By Susan Chambers – December 22, 2016
DUNGENESS CRAB OPENINGS, JANUARY 1st
Fishery managers and food safety specialists consistently exercised caution in opening the crab season this year due to elevated levels of domoic acid found in crabs along Oregon’s central coast. The almost month-long delay in opening the season allowed for additional testing for domoic acid to provide confidence that crab harvested from Oregon waters are safe to consume and of excellent quality. Washington added testing stations in November and December and consistently found levels below alert levels.
In Oregon, the area from Cape Blanco (just north of Port Orford) to the Oregon/Washington border will open at 9 a.m. on Sunday, Jan. 1, 2017. It will be preceded by a 73-hour pre-soak period beginning at 8 a.m. on Thursday, Dec. 29.
In Washington, three areas are scheduled to open to non-tribal commercial crabbers in 2017:
> Klipsan Beach (46 28′ N. Lat.) south to Washington/Oregon border (46 15′), including Willapa Bay: Crabbers can set gear at 8 a.m. on Thursday, Dec. 29, and start harvesting at 9 a.m. on Sunday, Jan. 1. Fishermen will be subject to reduced pot limits in these areas until a temporary pot limit is lifted on Jan. 4.
> Klipsan Beach (46 28′ N. Lat.) north to Destruction Island: Gear-setting can begin at 8 a.m. on Wednesday, Jan. 4, with harvest beginning at 9 a.m. on Saturday, Jan. 7.
> Destruction Island north to U.S.-Canadian border: This area will not open before Sunday, Jan. 15. The Washington Department of Fish and Wildlife will provide more information and specific regulations for this area in the future, according to a WDFW industry notice.
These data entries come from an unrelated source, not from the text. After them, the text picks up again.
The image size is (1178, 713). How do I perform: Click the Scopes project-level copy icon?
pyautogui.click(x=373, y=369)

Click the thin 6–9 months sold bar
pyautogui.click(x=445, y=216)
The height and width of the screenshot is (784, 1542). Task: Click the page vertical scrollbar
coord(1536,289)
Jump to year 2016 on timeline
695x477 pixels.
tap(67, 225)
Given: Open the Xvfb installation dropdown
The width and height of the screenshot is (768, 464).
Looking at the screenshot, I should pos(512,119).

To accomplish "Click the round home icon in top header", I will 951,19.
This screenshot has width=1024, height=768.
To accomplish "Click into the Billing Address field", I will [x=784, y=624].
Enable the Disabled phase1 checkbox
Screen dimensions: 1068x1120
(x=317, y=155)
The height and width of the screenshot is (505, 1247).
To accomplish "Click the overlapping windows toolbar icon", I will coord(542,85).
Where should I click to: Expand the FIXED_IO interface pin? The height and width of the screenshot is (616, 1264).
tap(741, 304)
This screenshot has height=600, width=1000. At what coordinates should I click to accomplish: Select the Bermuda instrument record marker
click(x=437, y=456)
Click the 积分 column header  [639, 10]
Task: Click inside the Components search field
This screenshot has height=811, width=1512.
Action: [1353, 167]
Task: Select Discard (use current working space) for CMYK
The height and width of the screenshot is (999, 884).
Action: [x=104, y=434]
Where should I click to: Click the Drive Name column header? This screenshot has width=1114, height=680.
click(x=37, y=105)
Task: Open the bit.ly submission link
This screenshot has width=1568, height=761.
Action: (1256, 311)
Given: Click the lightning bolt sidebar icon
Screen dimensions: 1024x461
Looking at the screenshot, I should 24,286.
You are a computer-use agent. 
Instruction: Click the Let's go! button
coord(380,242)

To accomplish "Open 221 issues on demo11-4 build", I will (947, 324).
Crabbers also will be subject to fair start provisions.
As the crab fishery underway, state agencies will continue to monitor marine biotoxins in shellfish to ensure concentrations remain below the alert level for consumer safety, the Oregon Department of Fish and Wildlife said in a press release relating to Oregon’s fishery..
“Along with the state agencies, the Oregon commercial Dungeness crab industry has taken a very proactive and precautionary approach to the opening of this crab season in the interest of public safety and consumer confidence in a high quality product,” ODFW Marine Resources Program Manager Caren Braby said.
Oregon Dungeness Crab Commission Director Hugh Link said Wednesday it’s unclear whether further state-supervised price negotiations will be requested. Fishermen’s marketing associations must request the Oregon Department of Agriculture to re-open the negotiations — a provision included in the earlier price agreement — if they want to re-negotiate prices once the opening date was set for a majority of the state. Fishermen and processors acknowledge this year’s crab markets are in a disarray due to China’s refusal to buy live crab from FAO area 67, which includes Washington, Oregon and northern California.